And then, Shouyou Hinata vanished from the face of the earth….


"Kageyama! What happened to that middle blocker you used to set for?"

A bitter scowl formed on Tobio's face at the very impetuous first question from his new teammate, Kourai Hoshiumi.

With an unreadable air of contempt but begrudging respect, Kageyama answered, "I don't know."

If Sachirou were there, he would have noticed it (and likewise Fukurou did notice it), but Hoshiumi deflated. A rush of other, more appropriate greetings followed from the rest of the Schweiden Adlers, Kageyama's new team.

Hoshiumi slinked to a corner of the locker room and started getting changed for the first practice with the new recruit. Even so, his mind was stuck on the "Greatest Decoy" of last season, who made no appearance anywhere in the volleyball world since graduating high school.

I'm still waiting, Shouyou Hinata, so where are you?

"So, tell me," Fukurou said, eyeing the moping wing spiker. "What's so special about Shouyou Hinata?"

Kourai didn't expect that name to come out of the new vice-captain's mouth, and doubtlessly he learned it from Sachirou. Why were brothers always conspiring against Kourai Hoshiumi?

"I hate siblings so much," Hoshiumi retorted.

"I don't know where that came from, but I'll drop the subject!" Fukurou chortled, sensing the discomfort the question produced, and the vice-captain never brought it up again.


Kourai Hoshiumi made a real name for himself with the Schweiden Adlers, very much bolstered by the undeniable talent of setter Tobio Kageyama.

And then a familiar face resurfaced, first in a social media post with current Argentina player Tooru Oikawa, and then, again, obscurely in the beach volleyball scene in Brazil.

Hearing Shouyou Hinata had switched to beach volleyball made Kourai privately panic. Had he moved on? Beyond their fated rivalry, more importantly had Shouyou Hinata abandoned the quest to prove those not blessed with height can excel at indoor volleyball?

But that discovery drove Hoshiumi to excel even more.
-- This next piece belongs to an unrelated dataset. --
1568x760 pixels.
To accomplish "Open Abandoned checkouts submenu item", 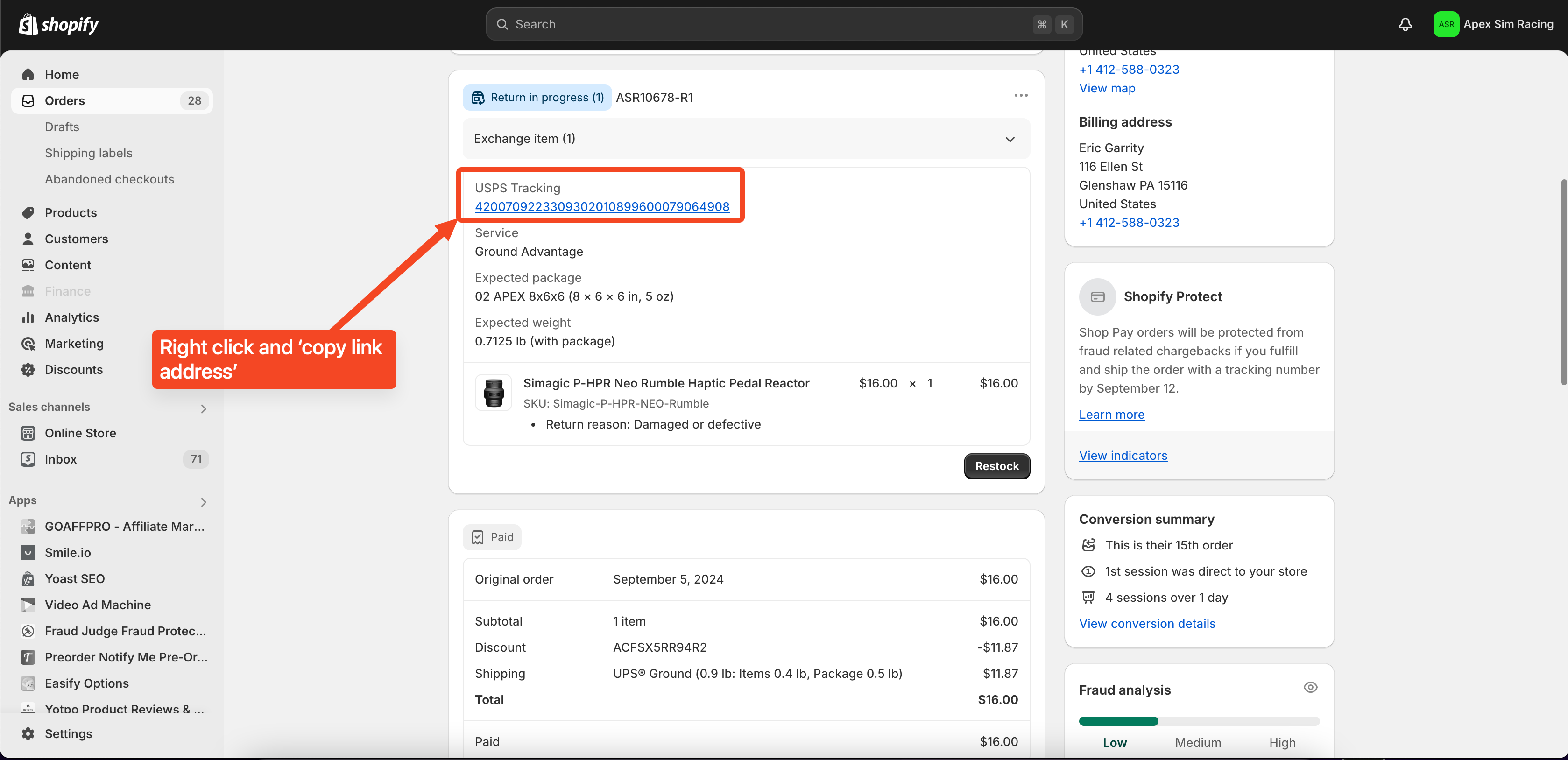I will tap(109, 179).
The Little Giant Kourai Hoshiumi rocked the Japanese professional world. But amidst all that glory, he'd tell himself later that he only forgot about Shouyou Hinata for a split second.
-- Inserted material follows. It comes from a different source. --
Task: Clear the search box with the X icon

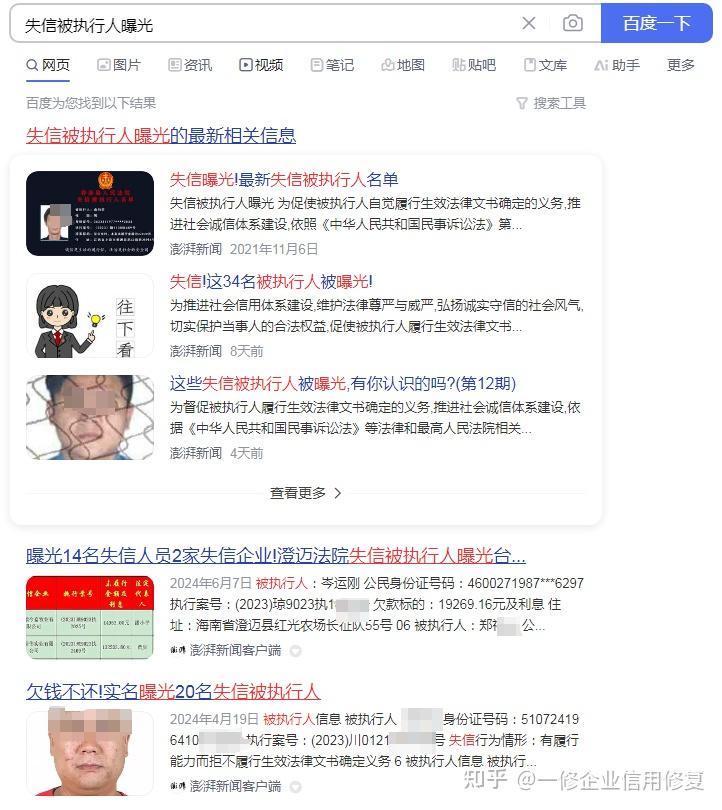Action: (528, 23)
Then, the "Strongest Distractor"—or whatever his name was—came back to Japan….


Hoshiumi had goosebumps when he returned to the locker room. He'd been childishly excited to see Shouyou Hinata again, like they were old friends, not enemies. And Shouyou had been equally excited to see him. Right away, he could tell Shouyou Hinata had matured.

That just pumped him even more for the delectable match to begin.

"Happy?" said a deep, grinning voice behind him. Hoshiumi couldn't believe it was Kageyama, glowing with energy. "He's here, so are we going to take him down?"

The match was a loss, but Hoshiumi left the court happier than he had ever been.


Thank you for reading!

Visit my YouTube channel Stylin' Breeze to hear my attempt at reading the atrocious original handwriting!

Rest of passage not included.